Nessa avaliação, Pedretti destaca as revelações trazidas no livro recém-lançado "General Villas Bôas: conversa com o comandante", produzido pelo diretor do Centro de Pesquisa e Documentação de História Contemporânea do Brasil (CPDOC), Celso Castro, da Fundação Getúlio Vargas, após mais de 13h de entrevistas com o General Eduardo Villas Bôas, ex-comandante do Exército.

"Villas Bôas deixa muito claro que ali foi um ponto de inflexão na relação das Forças Armadas com o Partido dos Trabalhadores e com a presidenta Dilma Rousseff. Ou seja, mesmo aquele órgão tão limitado foi capaz de gerar tamanha insatisfação no exército que levou os militares brasileiros a tomarem a decisão de retomar a sua histórica tradição de intervir no mundo político", afirmou.

"É claro que não é só a CNV que explica o retorno dos militares à cena política e o golpe de 2016, mas a gente precisa levar isso em conta para entender os movimentos recentes das Forças Armadas, que hoje são totalmente vinculados à chegada desse genocida de extrema-direita ao poder, totalmente amparado pelo Partido Militar", destacou.

Pós-pandemia

Questionado sobre a possibilidade da tragédia da pandemia no Brasil, com milhares de mortes que poderiam ser evitadas, fazer retornar a demanda por memória, verdade de justiça no país, Pedretti acredita que isso só poderá ser respondido em um momento de "pós-pandemia", mas que há espaço para uma discussão sobre o tema.

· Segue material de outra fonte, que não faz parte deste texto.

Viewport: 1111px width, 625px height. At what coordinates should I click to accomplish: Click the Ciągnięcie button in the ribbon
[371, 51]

"Quando a gente chegar em um momento de pós-pandemia, a gente se defrontar com milhares de mortos e de mortes que poderiam ter sido evitados. Se uma morte é evitável, ela tem alguém responsável por ela, então no Brasil a gente vai ter que encarar de novo essa questão: o que fazer com o legado desse período que passou, um período marcado por um verdadeiro genocídio?", apontou.

Para o historiador, o Brasil tem "uma tradição nossa produzir esquecimento, silenciamento, garantia de não-responsabilização dos responsáveis pelas violências e, com isso, de abrir caminho para um eterno retorno". Pedretti afirma que o país terá de definir se pretende seguir com esse legado, simbolizado não apenas com a ditadura de 1964, mas também com a forma em que o país lidou com o legado da escravidão, com a queima dos arquivos do período por Rui Barbosa.

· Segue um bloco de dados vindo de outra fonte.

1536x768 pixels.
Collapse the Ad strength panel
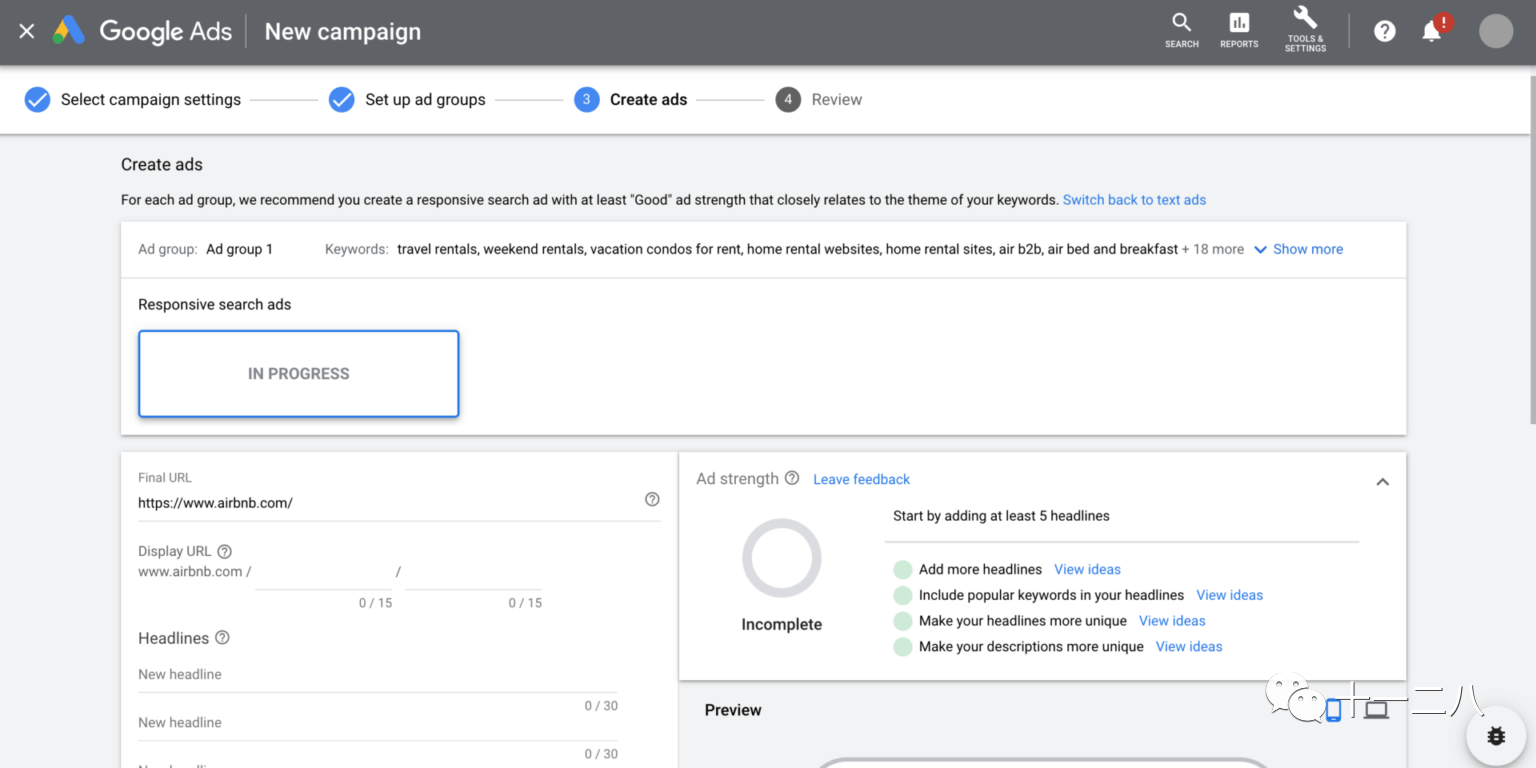tap(1382, 482)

"Nós vamos ter dois caminhos: a gente vai poder assumir o caminho que o Brasil historicamente adota, do esquecimento - como fizemos com a ditadura de 1964 e com o legado da escravidão - ou enfrentar um processo sério de revisão desse passado, com identificação das responsabilidade, julgamento, reparações coletivas e individuais, reconhecimento da Verdade, e, principalmente, construção de memória e não repetição dessa barbárie", avalia.

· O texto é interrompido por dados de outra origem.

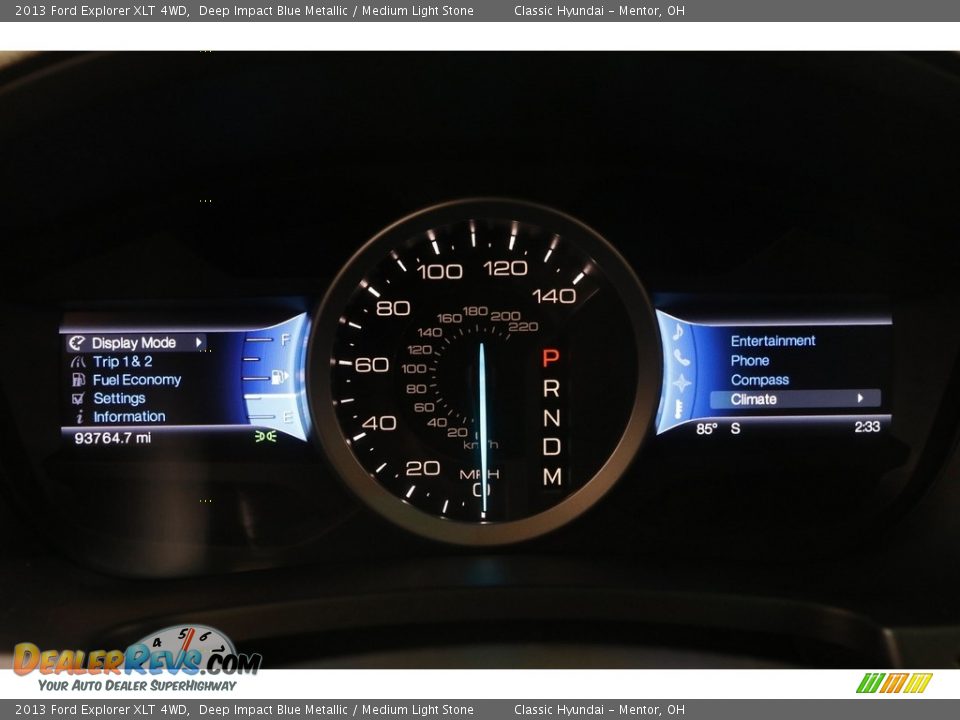This screenshot has height=720, width=960.
Task: Click the Fuel Economy pump icon
Action: tap(77, 380)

"E isso também tem a ver com as Forças Armadas, que compõem o governo e são a principal base de sustentação do governo Bolsonaro e, portanto, são diretamente responsáveis pelo genocídio. Então a gente também vai precisar entrar no processo de revisão sobre o que são essas Forças Armadas, qual o papel das Forças Armadas no Brasil hoje", finalizou.